Artı, bir yandan yüzümüzü Asya’ya dönelim diyorsunuz, öte yandan Avrupa’da çıkar görüyorsunuz.
Doğrusu, bu ne perhiz, bu ne lahana turşusu ünlemini kullanmak mantıki bir tepki oluşturuyor.
***
ANCAK şu da doğrudur: İnsan grupları her zaman o mantıki reflekslerle düşünmez ve davranmaz.
Rasyonel olmayan dürtüler devreye girer. Ortaya çıkan genel sonuçlar da çok çelişkili tablolar sunar.
Fakat bunun da belirli bir ölçüsü, belirli bir sınırı, belirli bir endazesi var!
Dolayısıyla Türklerin yansıtmakta olduğu ifrat manzarayı daha derin biçimde tahlil etmek gerekiyor.
Hele hele önceki yıllarda ve farklı kurumlar tarafından gerçekleştirilen sondajlarda da ulusumuza has temel özelliğin yine “ötekine sevgisizlik”; hadi hafifleterek söyleyeyim, en azından “ötekine güvensizlik” ekseninde yükseldiği gözönüne alınırsa buradaki patolojik vahameti saptamamak durumu hafife almak olur.
Peki, neden? Niçin biz diğerlerinin de fevkinde bir kapanıklık ve korunganlık hastalığından mustaribiz?
Bir değil bir dizi cevap olduğunu ve bunların da çetrefil bir yekparelik arzettiğini sanıyorum.
***
HER şeyden önce ulus-devlet virajında yaratılan kurucu efsane ve dayatılan şartlanma yabana atılamaz.

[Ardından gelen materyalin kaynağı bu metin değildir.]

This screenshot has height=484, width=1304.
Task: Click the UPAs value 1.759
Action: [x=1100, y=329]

Unutmayalım ki “bir Türk cihana bedeldir”, “ne mutlu Türküm diyene” veya “biz bize benzeriz” türünden ideolojik vektörler ilk andan itibaren büyük başarıyla şırınga edildi. Kendi kendilerini hâlâ üretiyorlar.

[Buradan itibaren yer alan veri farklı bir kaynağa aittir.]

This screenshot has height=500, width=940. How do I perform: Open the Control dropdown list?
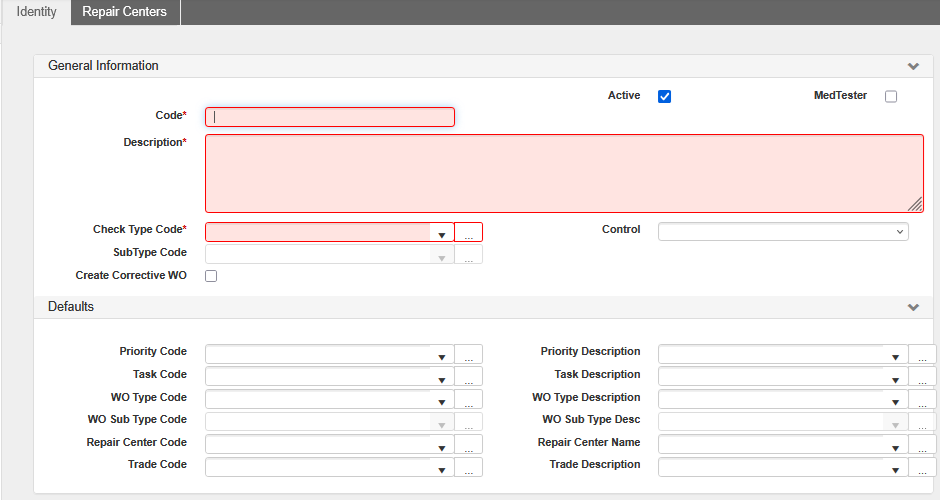point(782,232)
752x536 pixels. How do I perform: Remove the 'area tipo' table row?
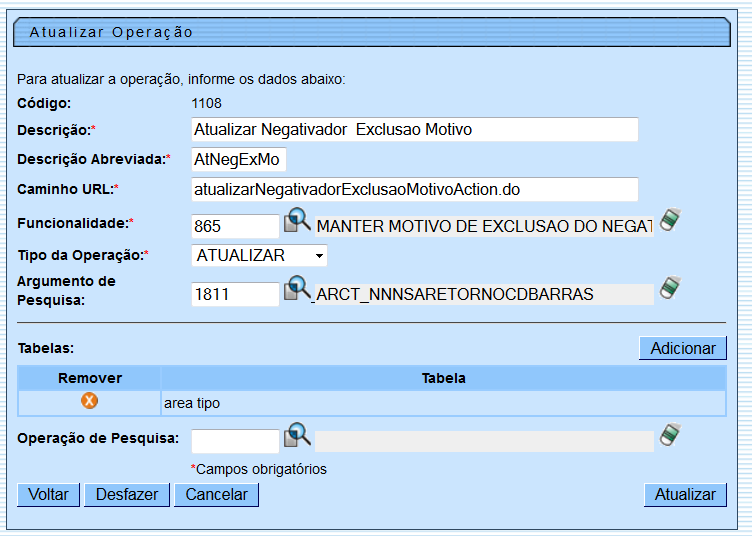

Nitekim böylesine şiarları gönüllü olarak otolarına yazan vasıta sahipleri başka bir ülkede ya yoktur, ya da varsa devede kulak kalırlar. Artı, bireylerinin bile bayrak fetişizmiyle yatıp kalktığı milletler pek çok nadirdir.
Zaten özünde bir “Türk sorunu” olan Kürt sorunu da bu şartlanmadan dolayı çözüme kavuşmuyor.
***
ÖTE yandan, kolektif hafızamız emperyal yapı bünyesinde “millet-i hâkime” olan unsurun travmatik yaralarını barındırıyor. “Düvel-i muazzama” ejderhası tazeliğini koruyor. Yüz sene o hafıza için bir hiçtir.

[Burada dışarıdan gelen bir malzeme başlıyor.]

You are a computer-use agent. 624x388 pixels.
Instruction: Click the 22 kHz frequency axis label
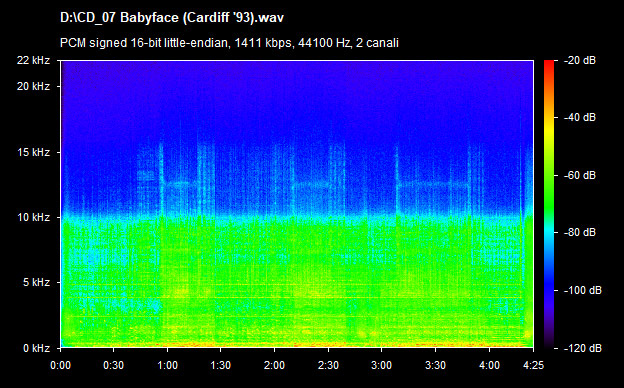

Kaldı ki ulus-devlet varlığını pekiştirmek sürecinde aynı yaraların cerahatini kaşımak yöntemini seçti.
“Sevr kompleksi”den “bölünürüz” paranoyasına “öteki tehdidi”ni daima ve kasten canlı tuttu.
Ve nihayet biz Müslüman bir toplumuz! Derin bilinçaltımızda hem “Dar-ül Harp” algılamasını sürdürüyoruz, hem de kendimize özgü kompleks ve paranoyalarımızı sözkonusu Âlem’e mensup milletlerin genel olarak yaşadığı ve şimdilerde daha da üst düzeye tırmanan tatminsizlikle bütünleştiriyoruz.
Dolayısıyla da kamuoyu sondajında onları bile geride bırakan bir sevgisizlik ve güvensizlik sunuyoruz.
***
ŞÜPHESİZ, yukarıda getirdiğim cevaplara başkaları da eklenebilir.
Fakat her yanıt, itiraf edilsin veya edilmesin nihayetinde mutlaka korku faktörünü içerecektir.
Korkuların ezici çoğunluğu ise bilmemek durumundan ve bilmek istememek dürtüsünden kaynaklanır!
Eh, şimdi uluslararası kamuoyu taramasının gelecek seneki sonuçlarını beklemek gerekiyor.
Bakalım Türkler “ötekini bilmek” iradesinde ilerlemiş mi, gerilemiş mi, yoksa duraklamış mı olacak?